-- Required action --
Give only the number of lines in the listing below where the string "agent" occurs.

*** Opening Provided entries ***

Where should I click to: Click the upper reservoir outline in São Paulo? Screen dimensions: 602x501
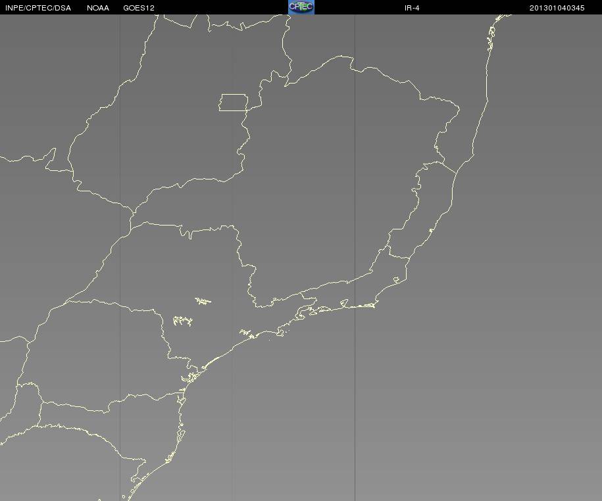(x=203, y=301)
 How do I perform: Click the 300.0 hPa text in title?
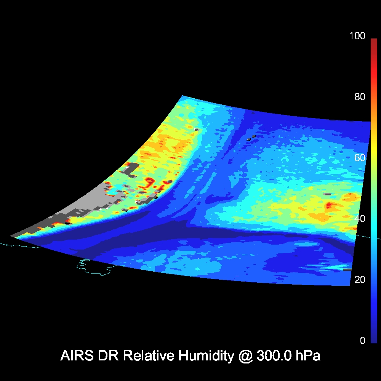(288, 356)
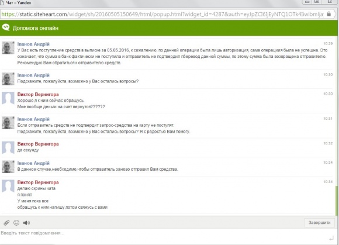339x245 pixels.
Task: Click the Допомога онлайн header title
Action: pos(36,28)
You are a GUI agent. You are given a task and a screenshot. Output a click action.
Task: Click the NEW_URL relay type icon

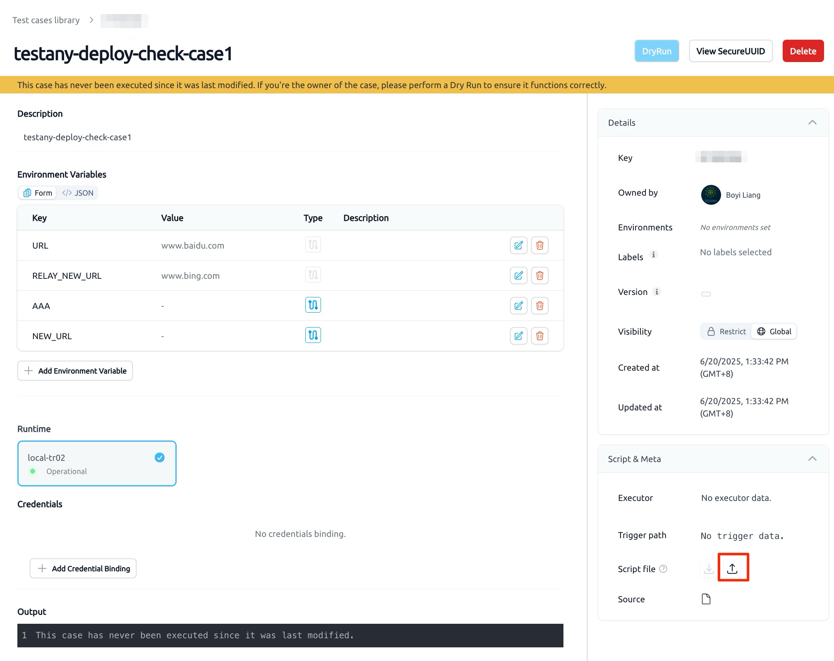point(313,335)
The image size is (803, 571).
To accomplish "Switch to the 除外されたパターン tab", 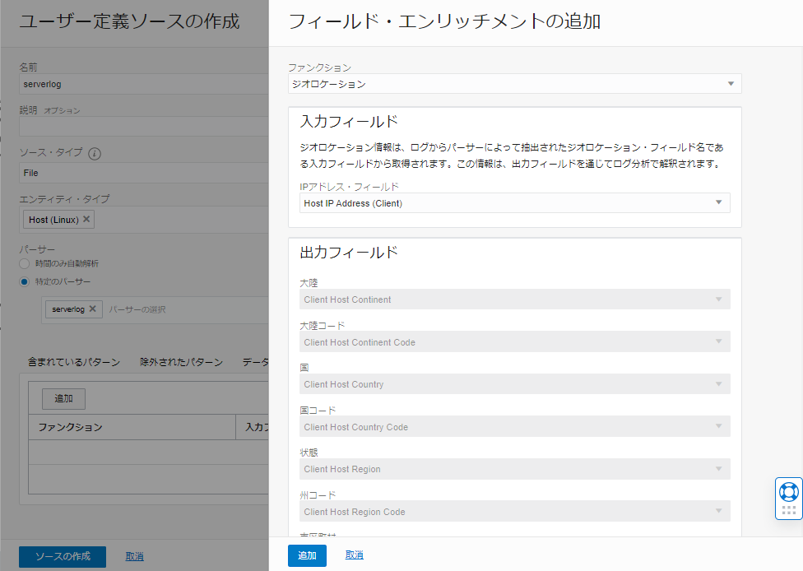I will click(181, 362).
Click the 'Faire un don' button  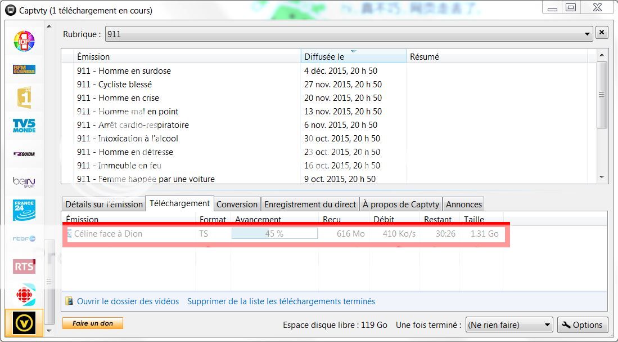pyautogui.click(x=93, y=323)
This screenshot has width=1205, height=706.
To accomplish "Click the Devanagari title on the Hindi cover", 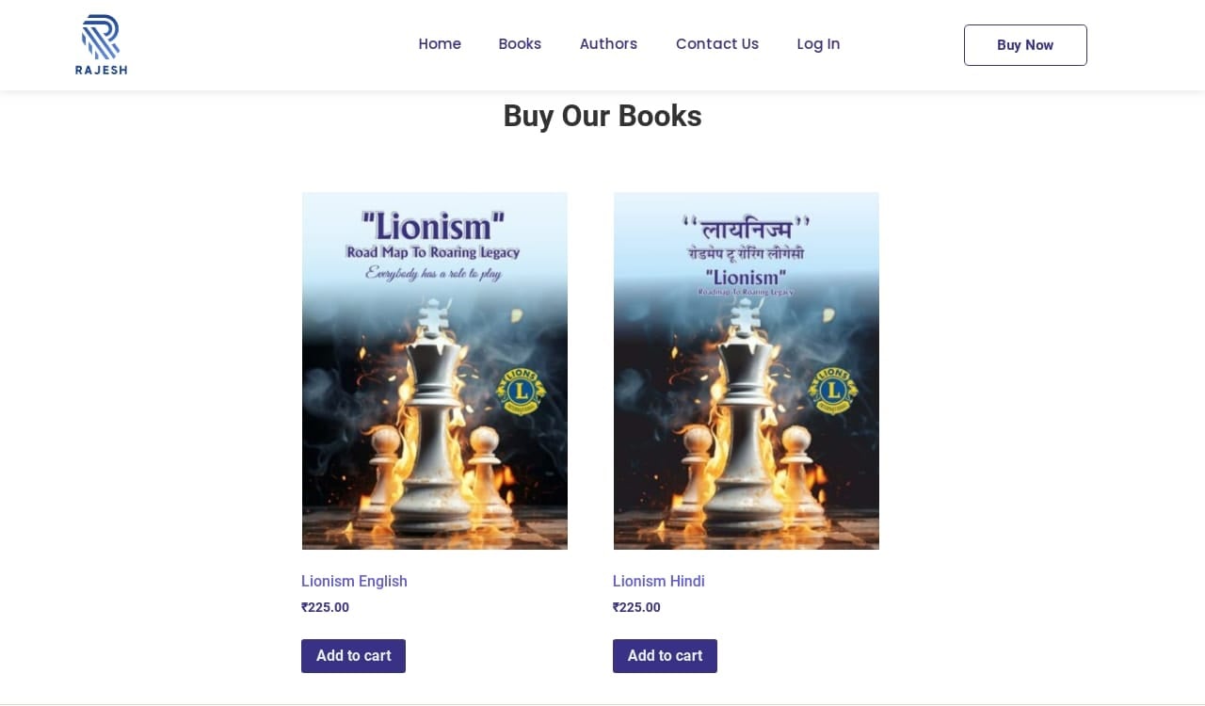I will click(x=746, y=228).
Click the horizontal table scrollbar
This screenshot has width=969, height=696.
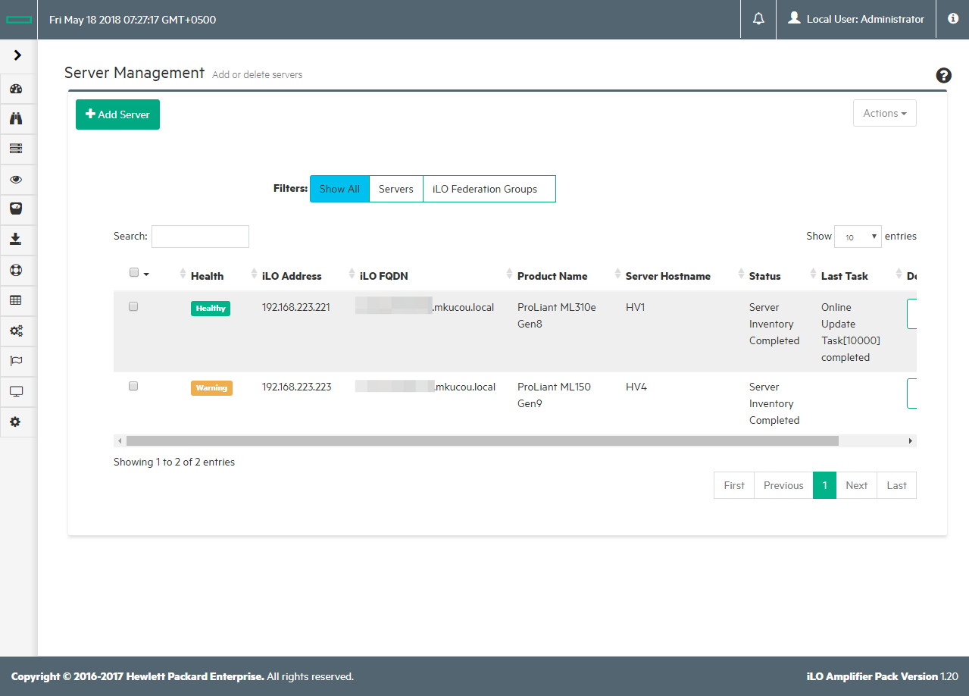(482, 440)
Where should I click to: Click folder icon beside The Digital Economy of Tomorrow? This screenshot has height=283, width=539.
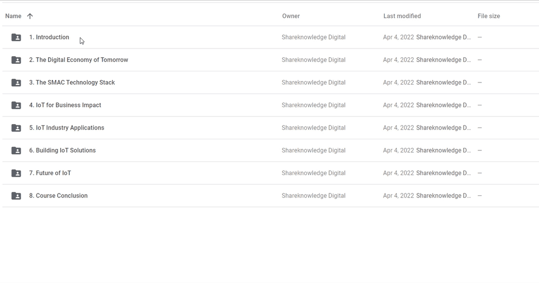pyautogui.click(x=16, y=60)
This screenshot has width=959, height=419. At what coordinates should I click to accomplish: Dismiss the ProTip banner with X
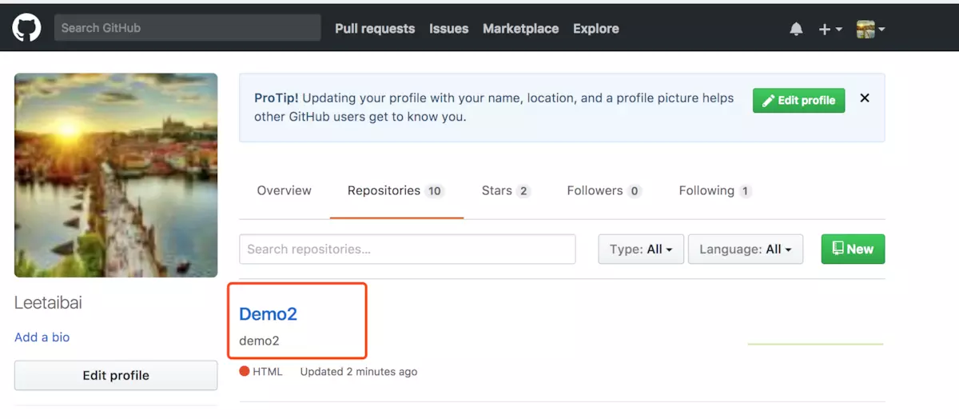point(864,98)
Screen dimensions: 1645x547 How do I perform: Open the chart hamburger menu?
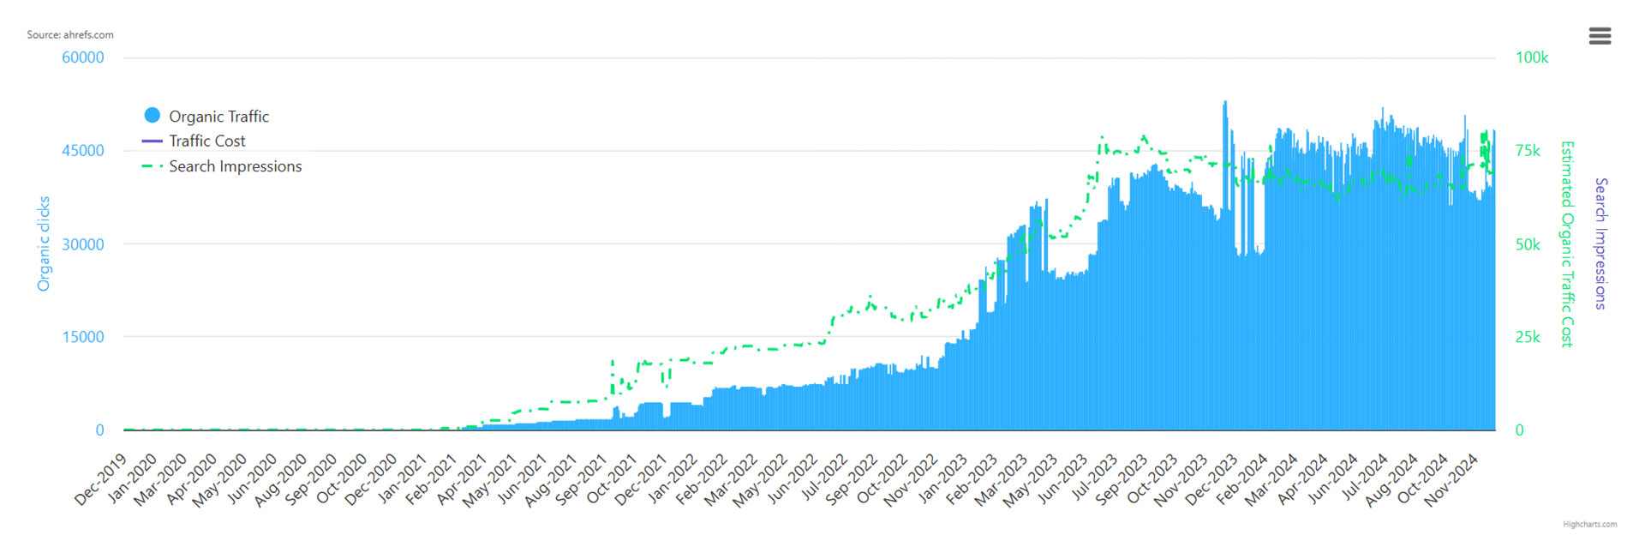[1599, 36]
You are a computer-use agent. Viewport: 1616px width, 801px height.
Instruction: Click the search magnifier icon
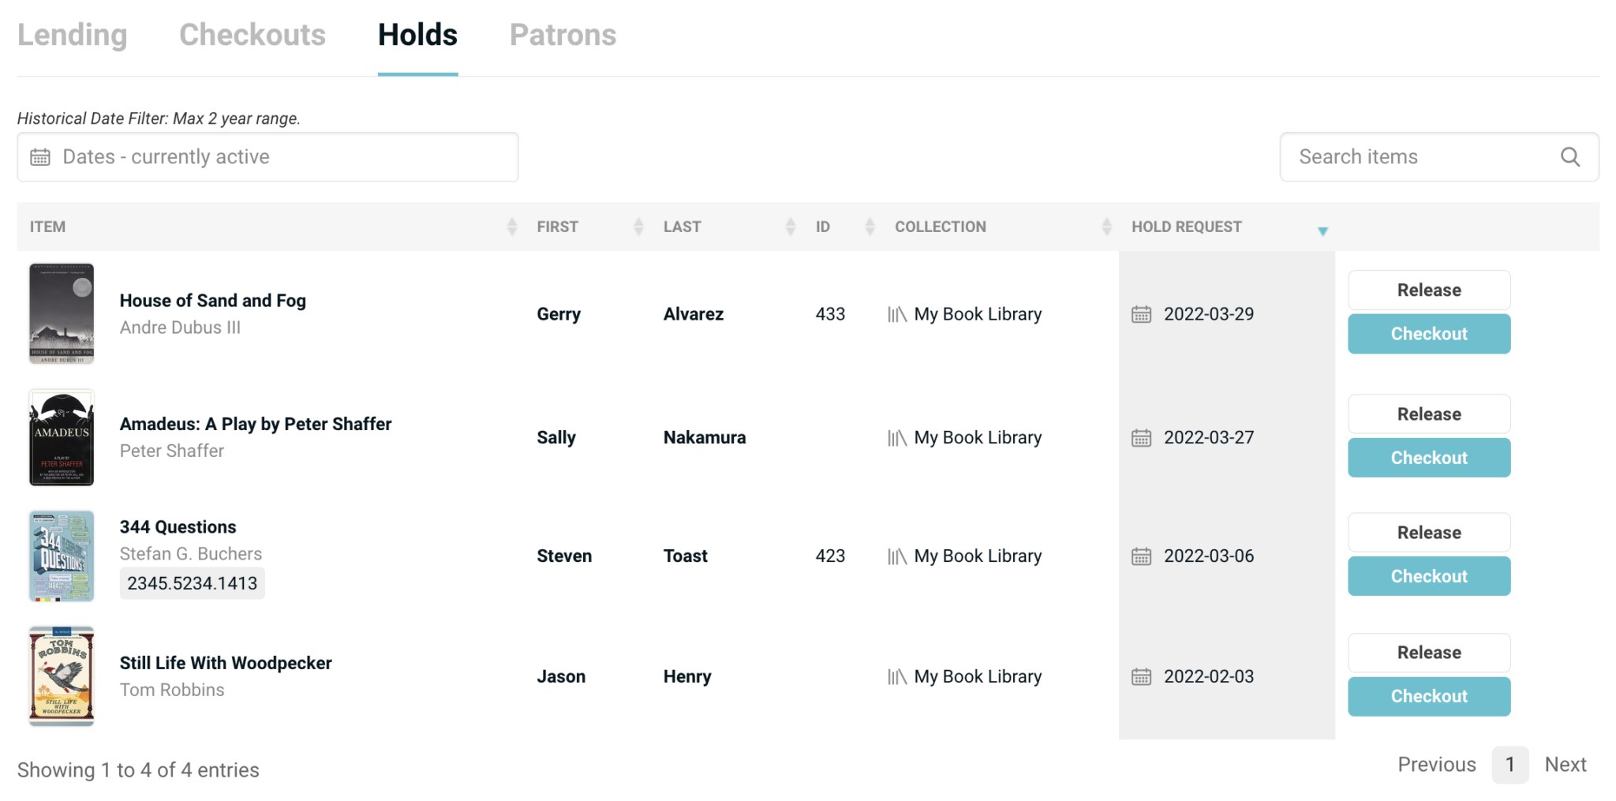(1569, 157)
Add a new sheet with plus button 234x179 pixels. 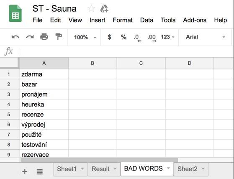(x=25, y=171)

*** Closing Provided entries ***

-- Exercise result --
2